Table 2 Variable description

The modelling methodology is based on logistic regression. Logistic regression measures the statistical relationship between the dependent variable and one or more independent variables by estimating probabilities through a logistic function. Logistic regression is generally thought of as a more suitable method for developing models, where there is a binary response variable and the predicted values are probabilities and are restricted to (0, 1).

Assuming p() as the probability of win, the model in this study constructs the following equation:

$$ \text{log}\left( {\frac{{p(\bar{x})}}{{1 - p(\bar{x})}}} \right) = \beta_{0} + \beta_{1} x_{1} + \cdots + \beta_{p} x_{p} +\upvarepsilon $$

Here, β0 represents the intercept, βp represent the coefficients of the various variables (xp), and ε the error term. The probability of success in reaching quarterfinals can thereafter be obtained using the following equation:

$$ p(\bar{x}) = \frac{{\exp (\beta_{0} + \beta_{1} x_{1} + \cdots + \beta_{p} x_{p} )}}{{1 + \,\exp (\beta_{0} + \beta_{1} x_{1} + \cdots + \beta_{p} x_{p} )}} $$

After training our model, the estimates for the various parameters are calculated to arrive at the final equation for p() (please refer to Table 3). The values thus obtained for the various observations of the model are rank ordered based on their p() values and grouped into deciles for evaluating the model parameters (Table 4).

Table 3 Model estimates and significance
Table 4 Variable correlation, contribution, and variance inflation factor

The Variance Inflation Factor (VIF) represents the severity of multi-collinearity in a regression analysis. It is an index which measures how much the variance (the square of the estimate’s standard deviation) of an estimated regression coefficient has increased because of collinearity. Cut Off of VIF in this study was kept at 10 to avoid multi-collinearity. However, all variables which entered the model (based on significance test) had a very desirable VIF value of less than 2 (Table 4).

Table 5 Model performance statistics

The C-statistic (or the ‘concordance’ statistic or C-index) is a statistic that is used to measure the goodness of fit for binary outcomes in a logistic regression model. The model had a very desirable c statistic of 0.886, indicating good model strength (Table 5).

In order to validate the results, the model’s lift was studied across the Training, Out of Sample (OOS), and Out of Time (OOT) datasets (refer to Table 6). The model not only performed well on these parameters for all three datasets, but also showed stability in lift results.

Table 6 Model lift

4 Conclusion

This research provides the most insightful variables deciding the success probability of a player in the match, and attempts to throw light on their relative importance.
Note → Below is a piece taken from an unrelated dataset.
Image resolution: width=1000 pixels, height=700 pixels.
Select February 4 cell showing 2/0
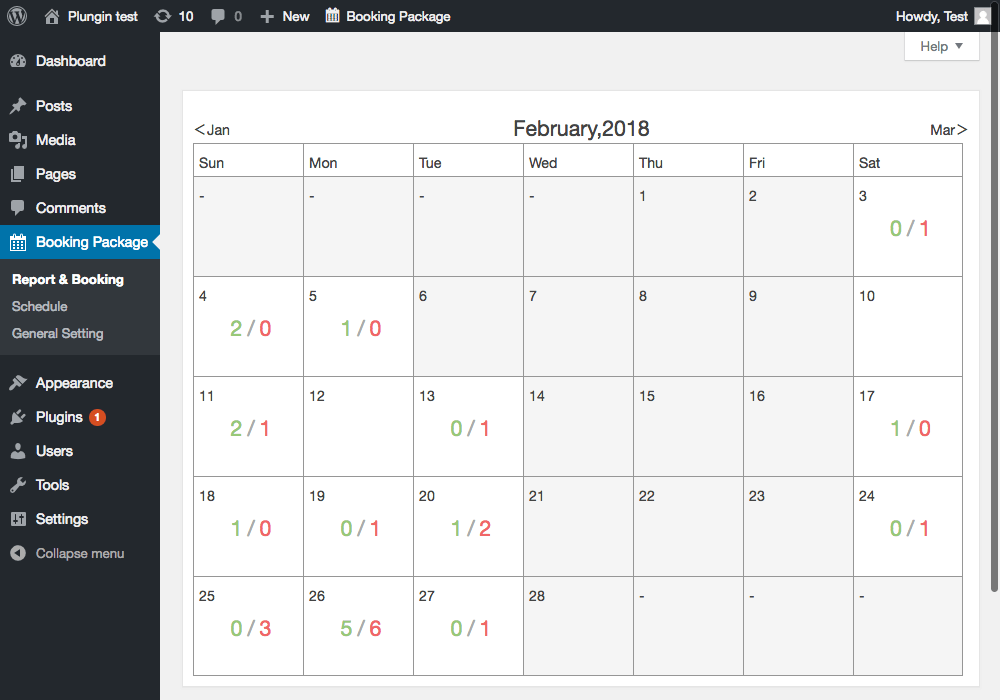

While the model confirmed the previous studies that players’ competency indicators (such as Ranking and Points) continue to be the leading factors in deciding their performance, it showed that other factors such as playing condition and tournament category play an important role as well. Physiological and Demographic characteristics of athletes, such as Age, Height, and Weight were found to be statistically less significant in determining their ability to reach quarterfinals of the event, while player performance attributes (rank and points) were found to be most significant, followed by tournament characteristics (indoor or outdoor, surface, and tournament category). In order to develop a robust calendar management tool for an athlete, the current model can be complemented by other factors such as cost of travel, time taken to reach the tournament city, participation fees, and benefits from tournaments (prize money, ranking points, etc.).